In general, a class represents a conceptual entity in your application, and a class’s size should reflect only the functionality to do whatever that entity needs to do. Keep your classes tightly focused to do a small number of things and do them well.

Keep only the methods that you need. If you need several helper methods that do essentially the same thing but take different parameters (such as the printAudit() method), that’s a fine choice. But be sure to limit the list of methods to what you need, and no more.

Name methods carefully

A good coding pattern when it comes to method names is the intention-revealing method-names pattern. This pattern is easiest to understand with a simple example. Which of the following method names is easier to decipher at a glance?

  • a()
  • computeInterest()

The answer should be obvious, yet for some reason, programmers have a tendency to give methods (and variables, for that matter) small, abbreviated names. Certainly, a ridiculously long name can be inconvenient, but a name that conveys what a method does needn’t be ridiculously long. Six months after you write a bunch of code, you might not remember what you meant to do with a method called compInt(), but it’s obvious that a method called computeInterest(), well, probably computes interest.


Omit needless code!

It’s quite common to find code that’s commented out, but still hanging around. This is mainly bad because it bloats the code unnecessarily. People seem to do this because they want to have the possibility to bring the code back, either because they are writing an alternative they are not sure about, because they don’t dare to delete it. However, in nearly all cases there is no real reason to keep such code around.
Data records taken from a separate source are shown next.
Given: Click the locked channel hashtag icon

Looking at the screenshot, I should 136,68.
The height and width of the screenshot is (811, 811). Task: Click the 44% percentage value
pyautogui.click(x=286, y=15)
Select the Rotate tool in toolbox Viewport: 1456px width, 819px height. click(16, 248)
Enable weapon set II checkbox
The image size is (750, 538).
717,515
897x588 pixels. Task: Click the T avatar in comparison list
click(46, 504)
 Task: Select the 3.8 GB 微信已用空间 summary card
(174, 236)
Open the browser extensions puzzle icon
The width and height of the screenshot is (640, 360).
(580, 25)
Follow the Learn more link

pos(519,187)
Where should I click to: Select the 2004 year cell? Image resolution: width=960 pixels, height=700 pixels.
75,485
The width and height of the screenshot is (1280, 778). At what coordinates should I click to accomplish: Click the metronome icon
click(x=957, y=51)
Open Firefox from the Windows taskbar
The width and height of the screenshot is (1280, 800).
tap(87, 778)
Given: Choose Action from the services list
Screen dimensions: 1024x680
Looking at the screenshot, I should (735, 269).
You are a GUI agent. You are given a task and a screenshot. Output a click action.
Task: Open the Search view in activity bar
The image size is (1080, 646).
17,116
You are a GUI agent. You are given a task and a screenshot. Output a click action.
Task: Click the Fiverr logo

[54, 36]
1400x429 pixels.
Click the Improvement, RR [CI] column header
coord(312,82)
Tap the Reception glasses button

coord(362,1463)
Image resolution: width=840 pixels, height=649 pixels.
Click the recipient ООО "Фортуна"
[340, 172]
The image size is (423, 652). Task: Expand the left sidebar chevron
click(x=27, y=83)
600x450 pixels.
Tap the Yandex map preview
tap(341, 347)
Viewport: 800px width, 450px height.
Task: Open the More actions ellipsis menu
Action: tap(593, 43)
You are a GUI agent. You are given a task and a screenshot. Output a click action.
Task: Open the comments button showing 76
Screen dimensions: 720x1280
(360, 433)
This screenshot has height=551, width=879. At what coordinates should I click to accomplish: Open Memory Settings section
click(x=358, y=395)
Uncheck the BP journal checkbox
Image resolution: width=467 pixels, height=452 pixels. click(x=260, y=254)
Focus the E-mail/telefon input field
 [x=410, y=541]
You should be using version control, and that means you could always find any deleted code again.

Also, since this code is no longer compiled or executed there is no real difference between commenting it out or deleting it. You’ve still made the change. The difference is that now it’s quite likely that this code will slowly move out of sync with the code around it, so that by the time you find you want it again it will no longer work. That actually makes the code dangerous, because it tempts you to include code without understanding what it does. (If you really understood it you could retype it quite quickly even if it was deleted.)

Of course, commenting out code while you are working on the code is fine. I do that a lot. However, I never check in code that is commented out, and whenever I find such code I delete it, without asking anyone or telling them. If they wanted the code they shouldn’t have commented it out. And it will be in the version history, anyway.

I chose this topic because i want to write code in a clean, efficient and faster way. I also chose this topic because since we will be studying it in the CS-343 class , why not learn ahead to get much more understanding on it.

Even though i knew some things about clean coding, i learned a lot. Some stuff i didn’t know where there. With these materials i have gain from other blogs or website added to my little knowledge of clean coding , i hope it will help me develop better coding in a clean, efficient and faster way.